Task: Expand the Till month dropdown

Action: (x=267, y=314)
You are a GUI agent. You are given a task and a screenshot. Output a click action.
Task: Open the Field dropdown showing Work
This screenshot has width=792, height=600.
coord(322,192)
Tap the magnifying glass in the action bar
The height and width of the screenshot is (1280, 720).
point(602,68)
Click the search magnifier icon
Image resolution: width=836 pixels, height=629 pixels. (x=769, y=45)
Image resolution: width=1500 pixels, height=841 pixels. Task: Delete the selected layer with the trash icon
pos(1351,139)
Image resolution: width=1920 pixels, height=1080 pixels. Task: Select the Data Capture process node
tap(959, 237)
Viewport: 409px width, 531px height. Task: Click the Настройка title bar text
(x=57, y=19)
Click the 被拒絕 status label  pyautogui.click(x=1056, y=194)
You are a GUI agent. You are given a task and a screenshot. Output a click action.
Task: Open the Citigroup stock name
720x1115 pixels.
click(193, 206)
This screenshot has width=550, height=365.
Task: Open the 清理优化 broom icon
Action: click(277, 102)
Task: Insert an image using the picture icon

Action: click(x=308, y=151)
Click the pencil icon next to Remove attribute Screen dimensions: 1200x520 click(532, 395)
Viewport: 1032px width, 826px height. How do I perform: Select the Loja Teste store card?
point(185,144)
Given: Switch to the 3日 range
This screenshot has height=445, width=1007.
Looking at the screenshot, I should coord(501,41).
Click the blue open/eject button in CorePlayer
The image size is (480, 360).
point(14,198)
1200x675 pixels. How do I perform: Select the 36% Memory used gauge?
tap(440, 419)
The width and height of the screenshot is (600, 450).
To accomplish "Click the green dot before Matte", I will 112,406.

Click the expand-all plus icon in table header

+---+

▸ **Problem description**
You are asked to transcribe the complete data exactly.

▸ **Reply**
Task: Expand the Till month dropdown

Action: (x=267, y=314)
You are a GUI agent. You are given a task and a screenshot. Output a click action.
Task: Open the Field dropdown showing Work
This screenshot has width=792, height=600.
coord(322,192)
Tap the magnifying glass in the action bar
The height and width of the screenshot is (1280, 720).
point(602,68)
Click the search magnifier icon
Image resolution: width=836 pixels, height=629 pixels. (x=769, y=45)
Image resolution: width=1500 pixels, height=841 pixels. Task: Delete the selected layer with the trash icon
pos(1351,139)
Image resolution: width=1920 pixels, height=1080 pixels. Task: Select the Data Capture process node
tap(959, 237)
Viewport: 409px width, 531px height. Task: Click the Настройка title bar text
(x=57, y=19)
Click the 被拒絕 status label  pyautogui.click(x=1056, y=194)
You are a GUI agent. You are given a task and a screenshot. Output a click action.
Task: Open the Citigroup stock name
720x1115 pixels.
click(193, 206)
This screenshot has width=550, height=365.
Task: Open the 清理优化 broom icon
Action: click(277, 102)
Task: Insert an image using the picture icon

Action: click(x=308, y=151)
Click the pencil icon next to Remove attribute Screen dimensions: 1200x520 click(532, 395)
Viewport: 1032px width, 826px height. How do I perform: Select the Loja Teste store card?
point(185,144)
Given: Switch to the 3日 range
This screenshot has height=445, width=1007.
Looking at the screenshot, I should coord(501,41).
Click the blue open/eject button in CorePlayer
The image size is (480, 360).
point(14,198)
1200x675 pixels. How do I perform: Select the 36% Memory used gauge?
tap(440, 419)
The width and height of the screenshot is (600, 450).
To accomplish "Click the green dot before Matte", I will 112,406.

Click the expand-all plus icon in table header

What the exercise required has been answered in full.